■ Quoted passage
How to use MVVM with Async Await | Modern Swift Concurrency #14

MVVM in SwiftUI works cleanly with async/await, but getting it right requires understanding how @MainActor on a view model eliminates manual thread-hopping, how to collect and cancel tasks to prevent stale updates, and why the choice between a class-based service and an actor-based service affects thread safety across your entire architecture.

What You'll Learn

• How to annotate a view model class with @MainActor to keep all state mutations on the main thread automatically
• Why @Published private(set) is a better pattern than bare @Published for exposing view model state
• How to collect Task references and cancel them on view disappear to prevent data races and memory leaks
• The difference between a class-based service and an actor-based service at the call site
• How errors from async service calls should be caught and surfaced inside the view model, not swallowed

Mental Model

Think of a well-structured MVVM view model as an air traffic controller. The view (the runway) only knows how to land and take off — it never calls the airline directly. The controller (view model) is the only entity that talks to services (airlines), decides what work happens, and announces state changes over the radio (@Published). Because the controller is @MainActor, every announcement — every state change — goes out over the main-thread radio, so the runway always receives clean, consistent signals.

Without @MainActor, you are an air traffic controller who sometimes makes announcements from the break room. The runway receives transmissions from two different rooms at unpredictable times — some arrive on the main thread, some do not — and collisions become possible. @MainActor on the view model means all transmissions always come from the same tower.

■ Extracted material
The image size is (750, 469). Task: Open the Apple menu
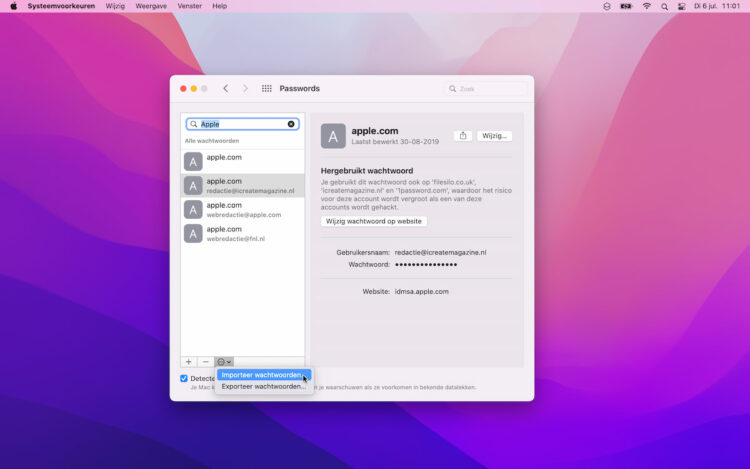click(13, 6)
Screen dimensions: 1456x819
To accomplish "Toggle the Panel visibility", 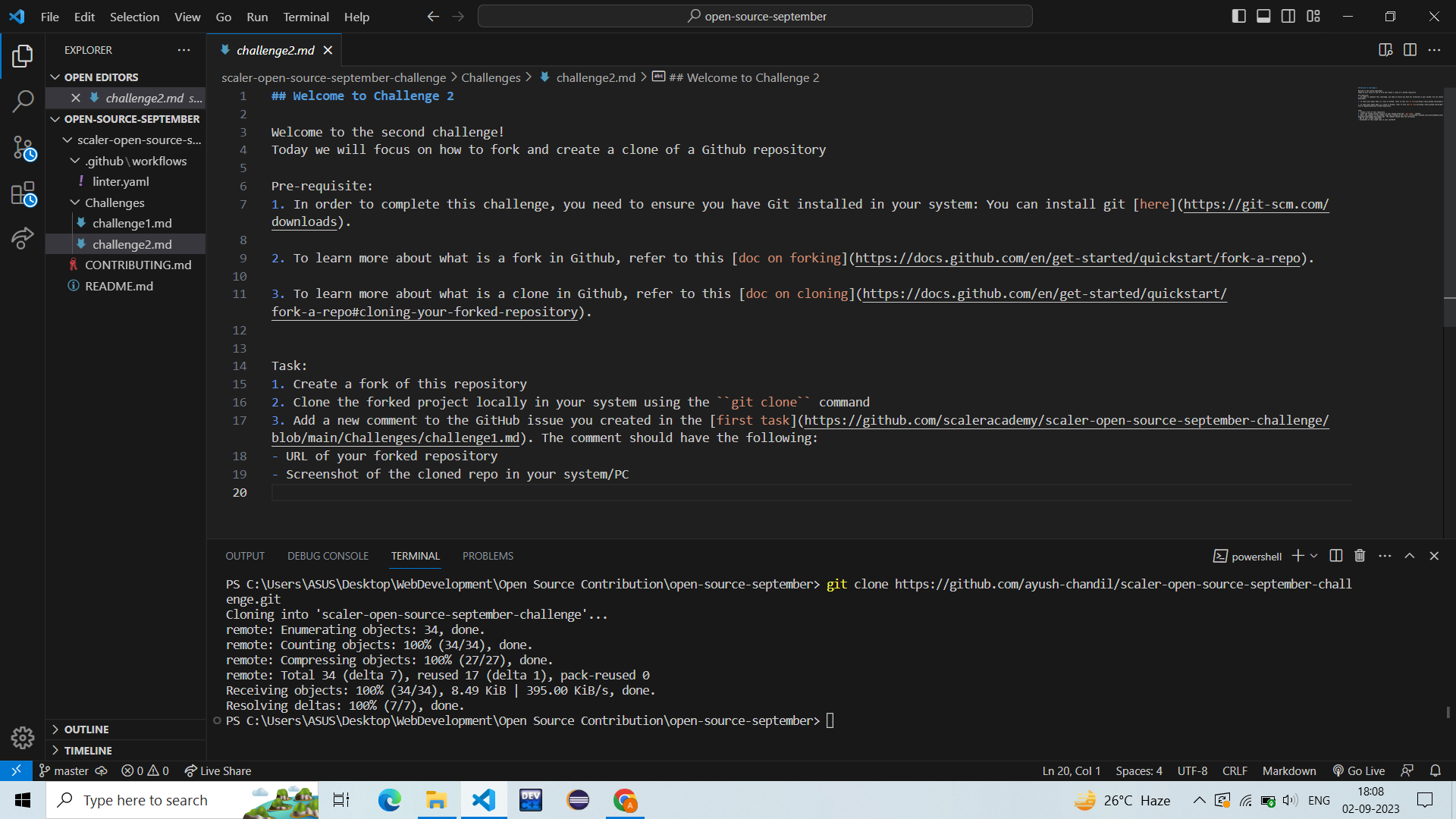I will tap(1263, 15).

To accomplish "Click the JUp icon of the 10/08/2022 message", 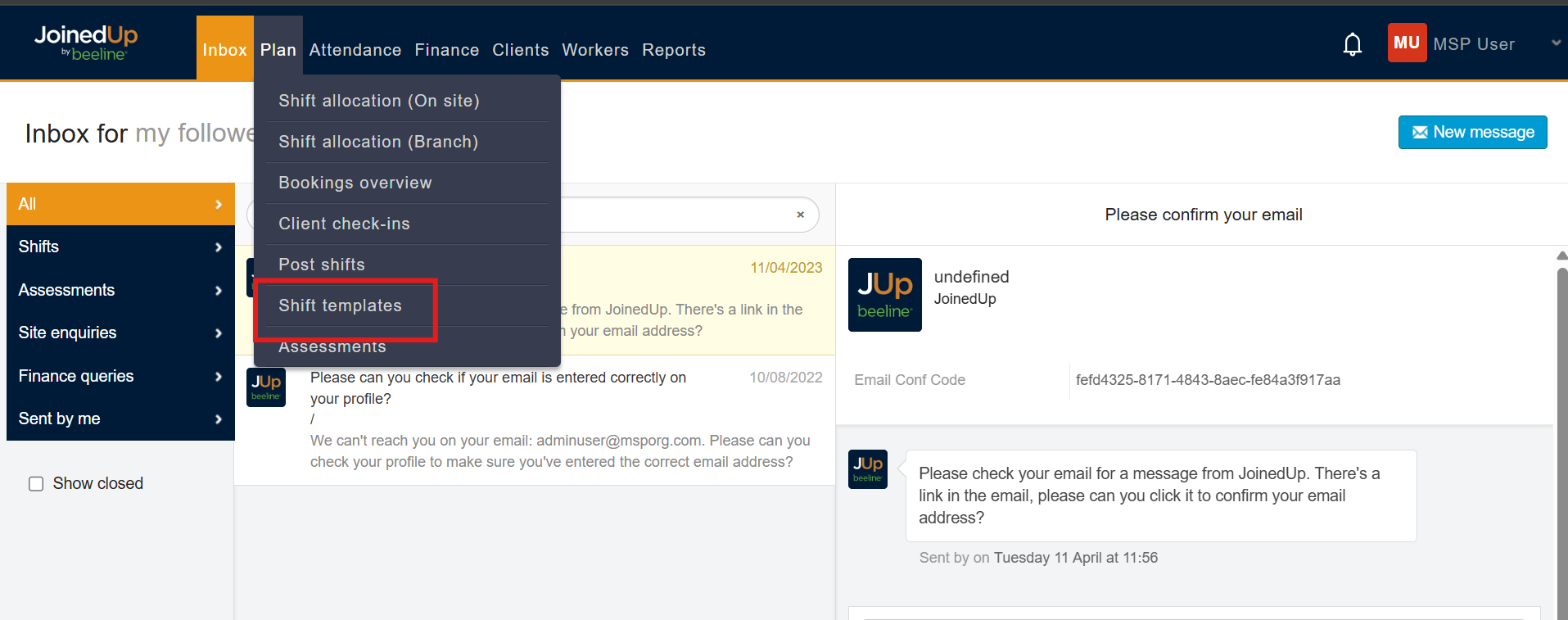I will [x=266, y=387].
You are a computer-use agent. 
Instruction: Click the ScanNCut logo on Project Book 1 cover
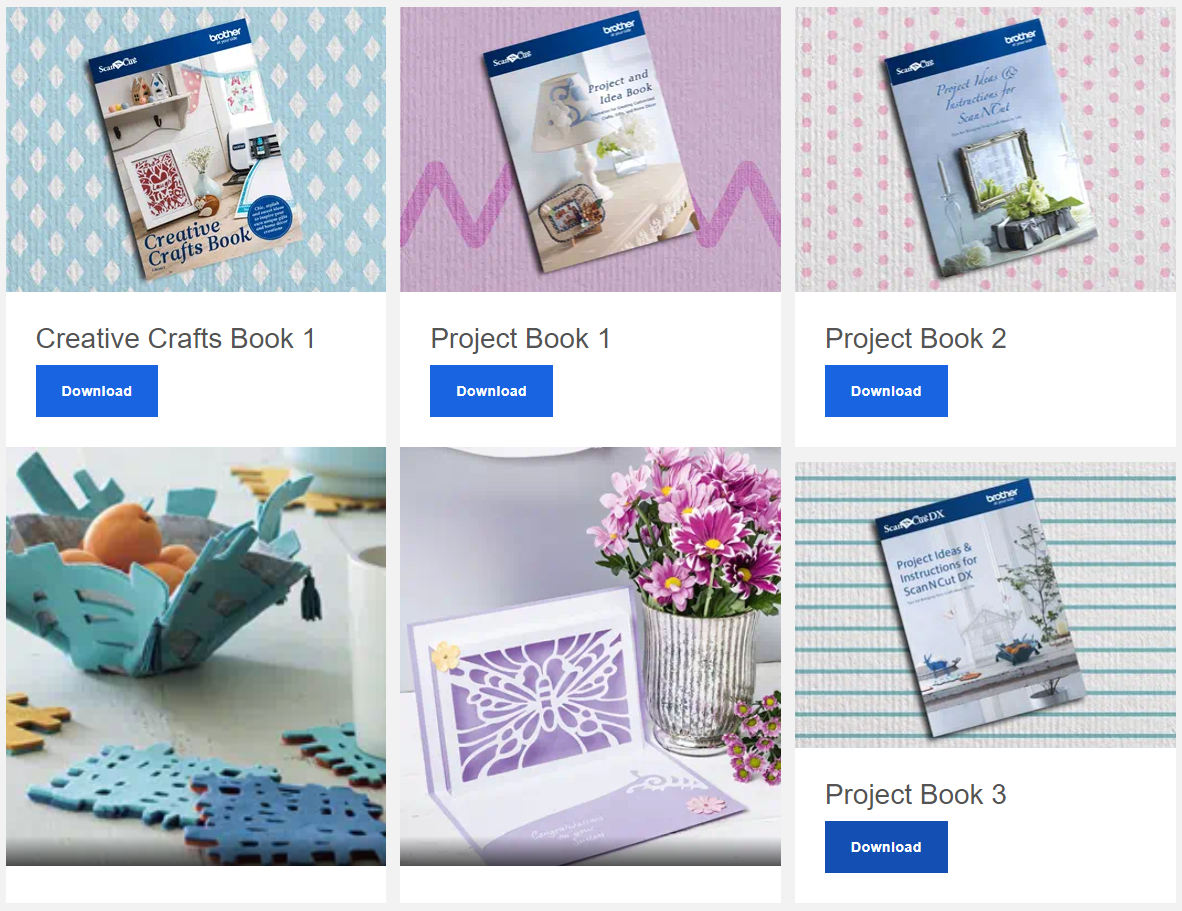(512, 57)
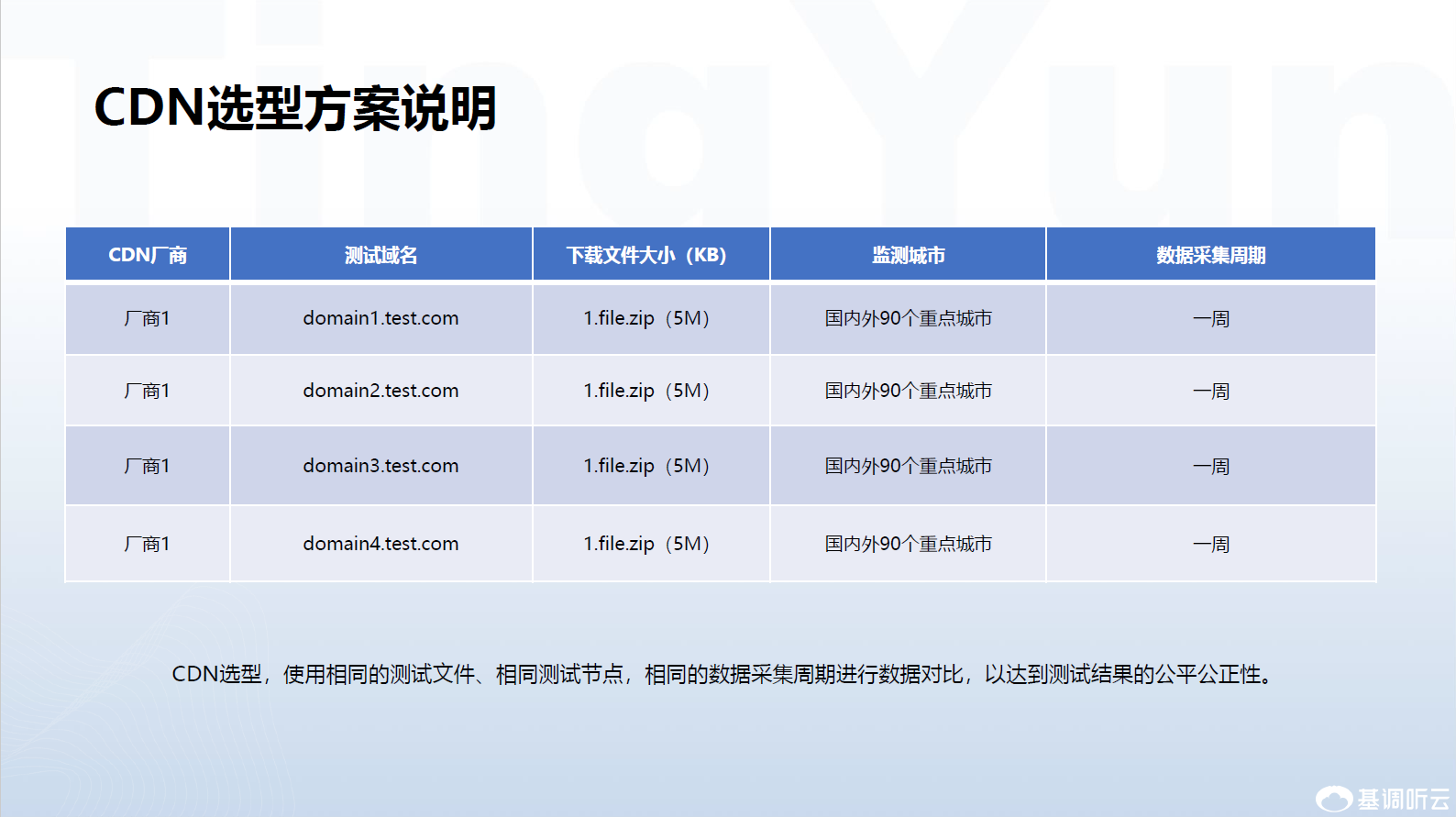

■ Exercises
- a) Decide whether each statement below agrees with the MVVM tutorial. Answer yes or no for each, and quote the words of the tutorial that settle it.
(i) In the air traffic controller comparison, the view calls the services directly.
(ii) Without @MainActor, some transmissions reach the runway off the main thread.
(iii) Task references should be cancelled when the view disappears.
- b) In the air traffic controller comparison in the MVVM tutorial, what does the runway represent?
- c) Return the passage of the MVVM tutorial starting at "Mental Model" and ending at "the same tower.", copied word for word.

■ Answer set
- a)
(i) No: "it never calls the airline directly."
(ii) Yes: "some arrive on the main thread, some do not"
(iii) Yes: "How to collect Task references and cancel them on view disappear to prevent data races and memory leaks"

- b) The view.

- c)
Mental Model

Think of a well-structured MVVM view model as an air traffic controller. The view (the runway) only knows how to land and take off — it never calls the airline directly. The controller (view model) is the only entity that talks to services (airlines), decides what work happens, and announces state changes over the radio (@Published). Because the controller is @MainActor, every announcement — every state change — goes out over the main-thread radio, so the runway always receives clean, consistent signals.

Without @MainActor, you are an air traffic controller who sometimes makes announcements from the break room. The runway receives transmissions from two different rooms at unpredictable times — some arrive on the main thread, some do not — and collisions become possible. @MainActor on the view model means all transmissions always come from the same tower.